Nakashima Akira was born on January 5, 1908, and graduated from Electrical Engineering Department, School of Engineering of Tokyo Imperial University. Immediately after the graduation, he joined Nippon Electric Company (NEC), where he was assigned to design relay circuits to be used for remote sensing and control, automatic telephone exchange, etc. at Research Department headed by Shimazu Yasujiro. In those days, relay circuit design was done based on a sort of inspiration of talented design engineers. Therefore, in the field of cable communications, exchange engineers designing relay circuits were regarded as temperamental artists, while transmission engineers as intellectual people. In this environment, Nakashima endeavored to enable relay circuit design done theoretically by determining the basic properties of relay circuits, and by expressing them in suitable mathematical forms. This was the motive Nakashima launched the research on the branch of science that is now called switching theory.

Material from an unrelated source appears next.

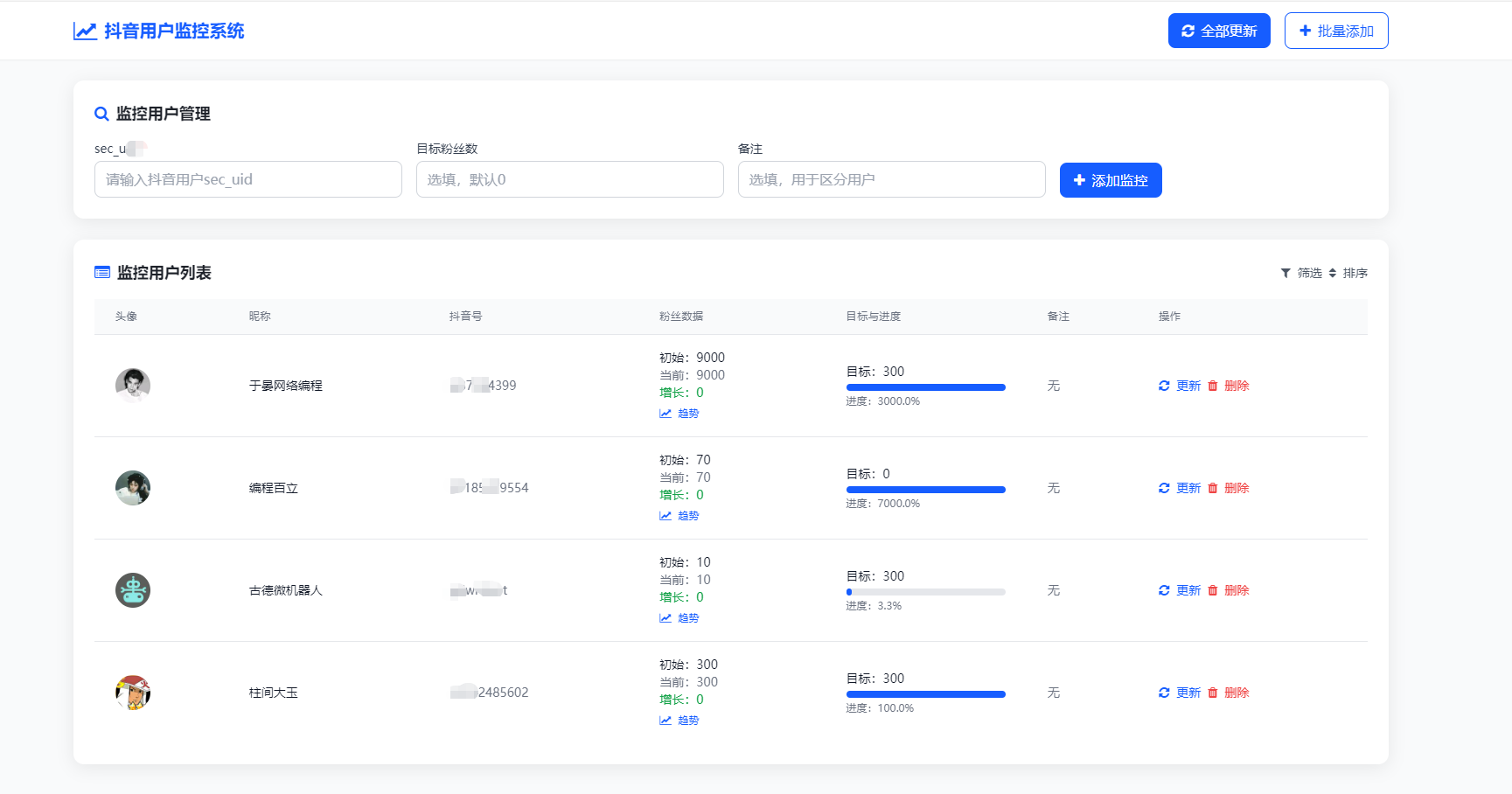This screenshot has width=1512, height=794.
Task: Open the 目标粉丝数 selection field
Action: (x=569, y=179)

Nakashima began his research with investigating various relay circuits designed by his predecessors and extracting from them common patterns and accepted methods. He built his theory based upon the fact that each relay contact has impedance that is a function of time whose value shall be limited to either zero or infinite. He represented impedances of relay contacts by symbols such as A, B, and C. Then he could represent the impedance of the connection of two contacts, A and B, in series by A+B, and the one in parallel by AxB. He also employed the symbol '=' to represent the equivalence of two impedance functions. By assuming symbols + and x that represent connections to be arithmetic operators, he arrived at an algebra whose arithmetic rule was totally different from the one of the conventional algebra (It was several years later that Nakashima realized that the algebra he had arrived at was the Boolean algebra). With the use of this new tool, he could establish the theory of the equivalent conversion between two-terminal relay circuits.
In 1936, soon after he began the above research, Nakashima was transferred to transmission engineering, and he could continue his research only at night at his home, encouraged by Niwa Yasujiro, NEC's Chief Engineer and Hanzawa Masao, one of his colleagues who remained with the exchange engineering. However, after Japan entered the Second World War, Nakashima was further transferred to radar and wireless communication engineering, where he had to work much overtime and even on holidays, and he could no longer continue his research.
After the war, Nakashima was appointed a Managing Director of NEC. He was then transferred to Ando Electric Co., one of NEC's subsidiary companies, as its President. He remained in that position until he died on October 29, 1970 at the age of 62.